Das bringt bis zu 15 Grad weniger Temperaturen.



Gesendet von meinem D6603 mit Tapatalk


----------



## MrSnickles (20. April 2020)

Ich wüsste da niemanden der das machen könnte. Außerdem habe ich gerade keine 100 Euro für so einen Service, geschweige denn die 400 Euro für einen neuen wenn es schief geht.


----------



## soulstyle (20. April 2020)

Also der Macho2 ist schon ein gewaltiger Kühler!
Ich bin zwar AIO befürworter aber ich befürchte das eine AIO keine bessere Kühlleistungen hin bekommt.
AIO Vorteile gegenüber den Macho2 werden garnicht bis kaum nennenswerte Ergebnisse liefern, meine Meinung.

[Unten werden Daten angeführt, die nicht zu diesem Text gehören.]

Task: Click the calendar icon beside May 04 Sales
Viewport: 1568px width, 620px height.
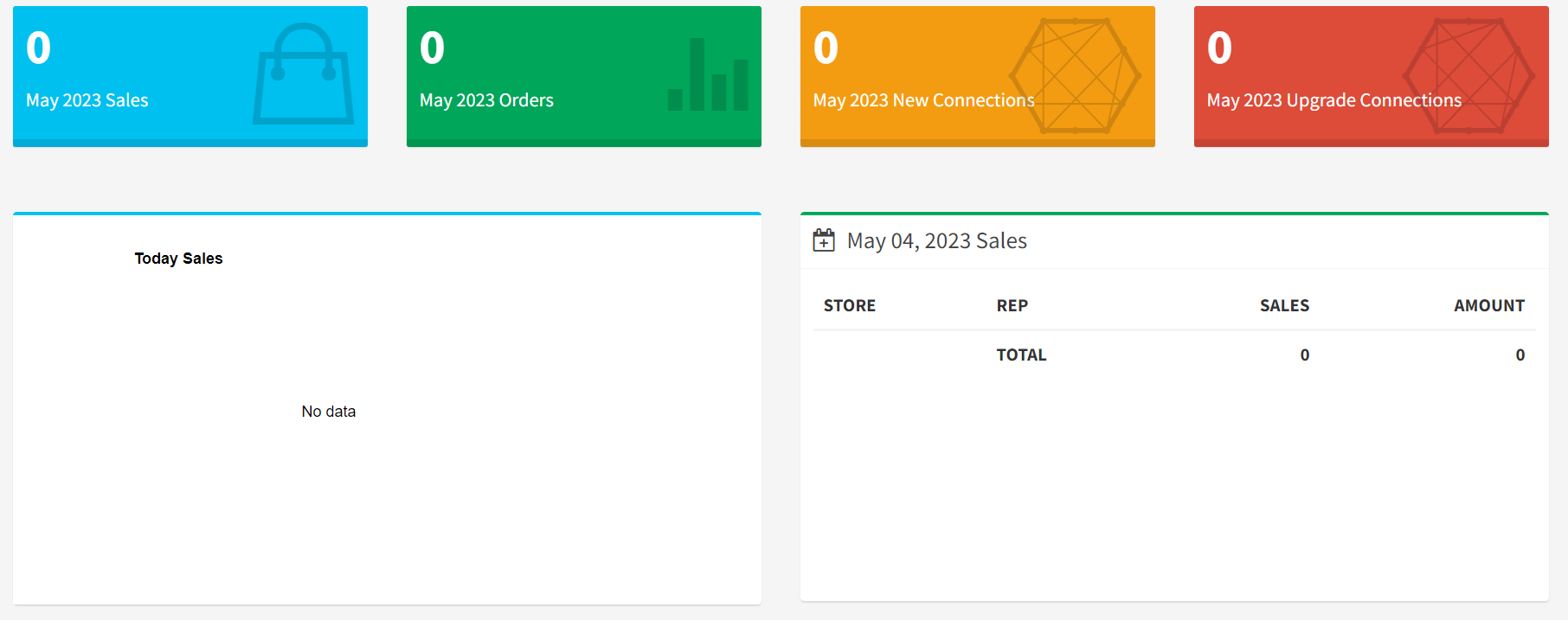Action: 824,240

Eine richtige Wasserkühlung könnte das hin bekommen und der Geräuschpegel könnte damit gesenkt werden.
Wichtig ist das Du eine große Radiatorfläche zur Verfügung stellst um viel Kühlfläche zu haben ....
Aber da gibt es genug Wasserkühlexperten hier im Forum die dir genaueres sagen können.


Welche Temperaturwerte hast Du denn?


----------



## MrSnickles (20. April 2020)

Wie es bei meinem Gehäuse aussieht könnte ich wohl einen 360er Radiator dafür einbauen.

Temperatur gerade https://i.imgur.com/FBj97dJ.jpg - Es läuft FF14, Einige Chrome Fenster, sowie Discord und nochn paar andere Programme im Hintergrund.
Temperaturen mit Prime95 https://i.imgur.com/7vLFmn9.jpg - Allerdings sehe ich das der CPU auf 4100mhz oder sogar 4000mhz runter drosselt.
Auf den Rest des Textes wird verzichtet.